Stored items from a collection

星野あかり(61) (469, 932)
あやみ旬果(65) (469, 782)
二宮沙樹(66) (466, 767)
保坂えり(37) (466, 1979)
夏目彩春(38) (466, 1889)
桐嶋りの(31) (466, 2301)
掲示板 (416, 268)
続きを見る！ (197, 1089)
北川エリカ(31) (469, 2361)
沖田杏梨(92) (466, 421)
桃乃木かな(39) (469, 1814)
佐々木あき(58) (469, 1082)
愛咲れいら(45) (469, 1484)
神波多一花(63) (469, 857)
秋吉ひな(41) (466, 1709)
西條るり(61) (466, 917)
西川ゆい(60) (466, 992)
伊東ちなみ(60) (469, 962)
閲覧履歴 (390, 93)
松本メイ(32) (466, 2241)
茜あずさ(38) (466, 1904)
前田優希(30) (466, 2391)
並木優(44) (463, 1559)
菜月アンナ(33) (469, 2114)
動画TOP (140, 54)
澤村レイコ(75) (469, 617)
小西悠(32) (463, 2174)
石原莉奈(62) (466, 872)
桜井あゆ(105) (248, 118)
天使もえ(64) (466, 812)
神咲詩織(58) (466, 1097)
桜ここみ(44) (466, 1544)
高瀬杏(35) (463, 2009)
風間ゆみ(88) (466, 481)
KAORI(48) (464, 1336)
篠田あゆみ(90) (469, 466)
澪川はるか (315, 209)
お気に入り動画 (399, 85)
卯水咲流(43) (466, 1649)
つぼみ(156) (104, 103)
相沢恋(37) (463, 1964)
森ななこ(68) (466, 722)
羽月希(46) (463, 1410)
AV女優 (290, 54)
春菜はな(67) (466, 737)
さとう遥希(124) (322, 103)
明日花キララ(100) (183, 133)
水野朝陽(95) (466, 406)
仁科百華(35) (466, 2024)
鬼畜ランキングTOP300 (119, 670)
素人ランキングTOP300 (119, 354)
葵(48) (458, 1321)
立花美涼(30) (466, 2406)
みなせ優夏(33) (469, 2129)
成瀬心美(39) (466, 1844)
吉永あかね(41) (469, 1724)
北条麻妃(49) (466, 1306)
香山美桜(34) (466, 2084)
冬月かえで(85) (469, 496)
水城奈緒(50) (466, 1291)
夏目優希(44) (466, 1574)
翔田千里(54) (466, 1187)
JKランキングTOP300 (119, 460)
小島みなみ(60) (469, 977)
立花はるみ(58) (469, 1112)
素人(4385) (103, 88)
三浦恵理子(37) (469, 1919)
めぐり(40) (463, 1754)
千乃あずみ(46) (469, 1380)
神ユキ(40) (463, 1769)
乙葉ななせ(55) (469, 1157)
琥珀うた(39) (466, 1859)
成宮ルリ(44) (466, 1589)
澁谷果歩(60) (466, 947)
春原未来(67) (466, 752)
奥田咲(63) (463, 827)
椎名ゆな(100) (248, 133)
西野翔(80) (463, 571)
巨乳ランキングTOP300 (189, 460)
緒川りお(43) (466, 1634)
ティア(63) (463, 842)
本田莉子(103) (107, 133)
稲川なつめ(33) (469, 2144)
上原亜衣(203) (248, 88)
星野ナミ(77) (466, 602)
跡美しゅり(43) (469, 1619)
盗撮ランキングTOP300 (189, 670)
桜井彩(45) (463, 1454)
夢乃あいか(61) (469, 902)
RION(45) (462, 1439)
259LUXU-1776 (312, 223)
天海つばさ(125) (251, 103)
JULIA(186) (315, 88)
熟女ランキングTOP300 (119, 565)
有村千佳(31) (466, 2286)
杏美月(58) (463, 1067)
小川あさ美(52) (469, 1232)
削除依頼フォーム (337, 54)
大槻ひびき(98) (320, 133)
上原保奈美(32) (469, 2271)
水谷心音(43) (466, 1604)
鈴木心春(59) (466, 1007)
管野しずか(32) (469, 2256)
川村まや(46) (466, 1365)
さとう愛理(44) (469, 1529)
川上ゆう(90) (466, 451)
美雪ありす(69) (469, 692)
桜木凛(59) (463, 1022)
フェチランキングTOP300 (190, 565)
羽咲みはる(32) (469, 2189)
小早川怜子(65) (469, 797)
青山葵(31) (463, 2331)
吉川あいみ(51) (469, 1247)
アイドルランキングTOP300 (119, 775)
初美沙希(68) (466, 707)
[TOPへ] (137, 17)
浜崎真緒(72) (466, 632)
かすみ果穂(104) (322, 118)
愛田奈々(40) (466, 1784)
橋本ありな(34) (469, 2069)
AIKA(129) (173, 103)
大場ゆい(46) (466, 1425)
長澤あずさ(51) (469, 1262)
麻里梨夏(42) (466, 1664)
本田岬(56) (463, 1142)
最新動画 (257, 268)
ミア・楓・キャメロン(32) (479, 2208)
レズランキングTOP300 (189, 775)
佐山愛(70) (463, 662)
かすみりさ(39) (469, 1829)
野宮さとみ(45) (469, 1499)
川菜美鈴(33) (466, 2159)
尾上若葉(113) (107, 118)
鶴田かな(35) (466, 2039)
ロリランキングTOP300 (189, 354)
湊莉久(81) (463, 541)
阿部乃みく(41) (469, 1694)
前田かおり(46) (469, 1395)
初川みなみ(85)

TASK DETAILS
What you give back should be only the lines of the records above, starting at the line with "盗撮ランキングTOP300 (189, 670)" and ending at the line with "小川あさ美(52) (469, 1232)", restated word for word.

TASK ANSWER
盗撮ランキングTOP300 (189, 670)
桜井彩(45) (463, 1454)
夢乃あいか(61) (469, 902)
RION(45) (462, 1439)
259LUXU-1776 (312, 223)
天海つばさ(125) (251, 103)
JULIA(186) (315, 88)
熟女ランキングTOP300 (119, 565)
有村千佳(31) (466, 2286)
杏美月(58) (463, 1067)
小川あさ美(52) (469, 1232)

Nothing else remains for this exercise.